▸ REQUIREMENT
Rewrite the items starting at the line that contains "Nederlands (425, 139)" and ending at the line that contains "3 x 30 minutes for €115,00 (319, 808)", requests included. Multiply every coordinate in the answers by 2.05, round each result to a whole number with halves going up, and give only those lines.
begin
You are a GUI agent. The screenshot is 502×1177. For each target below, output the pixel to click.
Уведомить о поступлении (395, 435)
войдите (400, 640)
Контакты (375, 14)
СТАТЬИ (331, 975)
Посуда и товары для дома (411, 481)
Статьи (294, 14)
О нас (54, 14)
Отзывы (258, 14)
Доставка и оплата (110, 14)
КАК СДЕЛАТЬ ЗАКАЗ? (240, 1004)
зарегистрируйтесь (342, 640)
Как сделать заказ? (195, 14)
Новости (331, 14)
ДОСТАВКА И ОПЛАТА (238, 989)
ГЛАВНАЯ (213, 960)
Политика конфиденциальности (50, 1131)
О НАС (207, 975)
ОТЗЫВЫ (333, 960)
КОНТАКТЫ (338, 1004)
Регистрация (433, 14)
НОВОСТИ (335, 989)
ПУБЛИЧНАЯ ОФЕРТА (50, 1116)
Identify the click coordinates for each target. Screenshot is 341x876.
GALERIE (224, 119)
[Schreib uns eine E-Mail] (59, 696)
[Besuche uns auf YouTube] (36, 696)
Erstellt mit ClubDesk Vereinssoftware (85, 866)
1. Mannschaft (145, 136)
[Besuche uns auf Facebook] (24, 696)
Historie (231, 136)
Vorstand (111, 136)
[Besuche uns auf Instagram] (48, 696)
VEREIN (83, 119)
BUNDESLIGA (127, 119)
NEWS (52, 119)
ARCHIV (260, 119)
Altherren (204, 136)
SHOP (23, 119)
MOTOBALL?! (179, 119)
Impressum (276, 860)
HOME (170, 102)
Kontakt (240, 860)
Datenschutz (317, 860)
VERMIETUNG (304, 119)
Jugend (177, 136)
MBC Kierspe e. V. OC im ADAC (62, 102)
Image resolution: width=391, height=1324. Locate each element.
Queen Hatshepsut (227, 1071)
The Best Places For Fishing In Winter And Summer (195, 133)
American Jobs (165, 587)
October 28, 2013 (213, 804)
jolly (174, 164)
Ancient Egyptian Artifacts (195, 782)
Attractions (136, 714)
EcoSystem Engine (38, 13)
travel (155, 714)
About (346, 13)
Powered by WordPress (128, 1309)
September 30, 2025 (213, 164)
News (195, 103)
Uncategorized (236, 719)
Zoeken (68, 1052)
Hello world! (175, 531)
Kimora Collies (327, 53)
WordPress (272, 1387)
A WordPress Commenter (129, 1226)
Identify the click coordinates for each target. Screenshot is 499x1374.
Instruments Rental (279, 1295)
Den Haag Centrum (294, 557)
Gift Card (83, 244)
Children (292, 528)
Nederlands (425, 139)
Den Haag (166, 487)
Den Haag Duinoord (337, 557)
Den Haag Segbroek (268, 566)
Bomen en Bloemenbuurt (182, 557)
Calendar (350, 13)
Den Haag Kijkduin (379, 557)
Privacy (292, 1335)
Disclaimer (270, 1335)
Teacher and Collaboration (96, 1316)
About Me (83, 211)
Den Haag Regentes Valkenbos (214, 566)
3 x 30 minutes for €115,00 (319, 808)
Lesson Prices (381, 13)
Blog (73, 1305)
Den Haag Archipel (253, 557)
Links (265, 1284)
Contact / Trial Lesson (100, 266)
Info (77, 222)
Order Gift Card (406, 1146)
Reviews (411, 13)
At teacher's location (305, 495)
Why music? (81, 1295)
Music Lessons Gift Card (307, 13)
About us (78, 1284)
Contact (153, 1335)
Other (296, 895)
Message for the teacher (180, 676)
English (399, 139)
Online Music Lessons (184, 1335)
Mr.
end
▸ SOLUTION
Nederlands (871, 285)
Den Haag (340, 998)
Den Haag Duinoord (691, 1142)
Den Haag Segbroek (549, 1160)
Bomen en Bloemenbuurt (373, 1142)
Calendar (718, 27)
Den Haag Kijkduin (777, 1142)
Privacy (599, 2737)
Disclaimer (554, 2737)
Teacher and Collaboration (197, 2698)
About Me (170, 433)
Den Haag Regentes Valkenbos (439, 1160)
3 x 30 minutes for €115,00 (654, 1656)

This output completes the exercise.